- **Working data**:

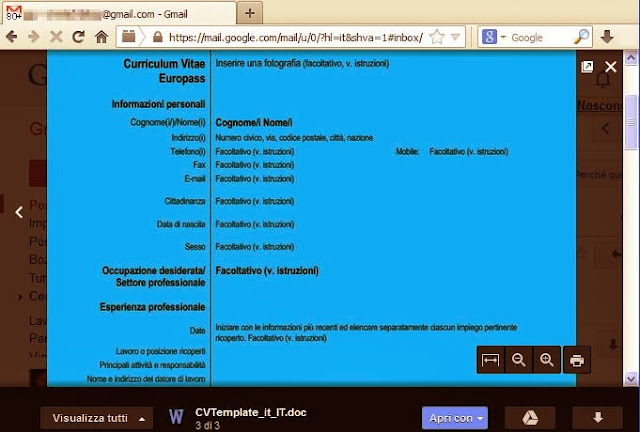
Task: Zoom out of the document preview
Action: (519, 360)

* * *

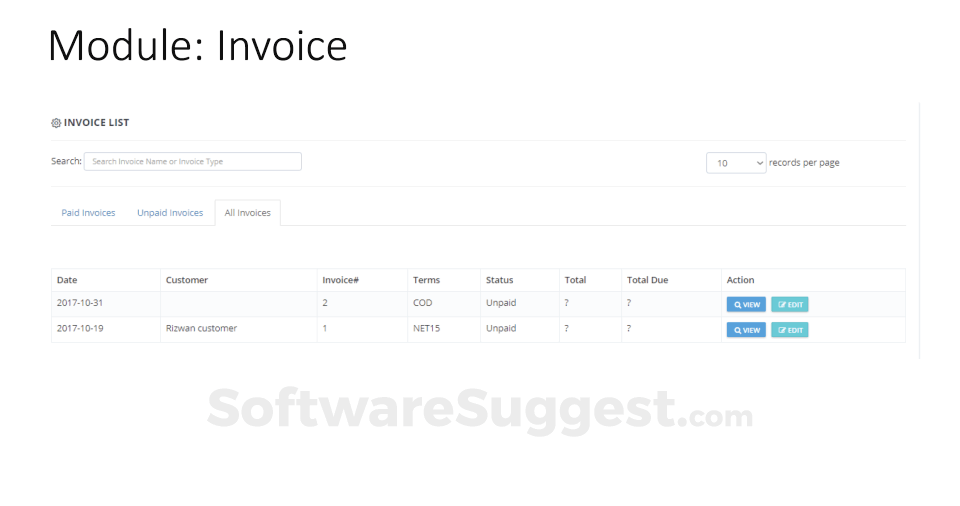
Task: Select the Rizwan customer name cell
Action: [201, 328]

...

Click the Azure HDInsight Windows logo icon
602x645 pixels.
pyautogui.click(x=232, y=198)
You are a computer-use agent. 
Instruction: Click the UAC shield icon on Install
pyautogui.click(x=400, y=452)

- **Aim of the task**:
Copy the material word for word, starting from the line that contains "Click the Azure HDInsight Windows logo icon" and ending with the line that contains "pyautogui.click(x=400, y=452)", with both of those lines included.

- **Task solution**:
Click the Azure HDInsight Windows logo icon
602x645 pixels.
pyautogui.click(x=232, y=198)
You are a computer-use agent. 
Instruction: Click the UAC shield icon on Install
pyautogui.click(x=400, y=452)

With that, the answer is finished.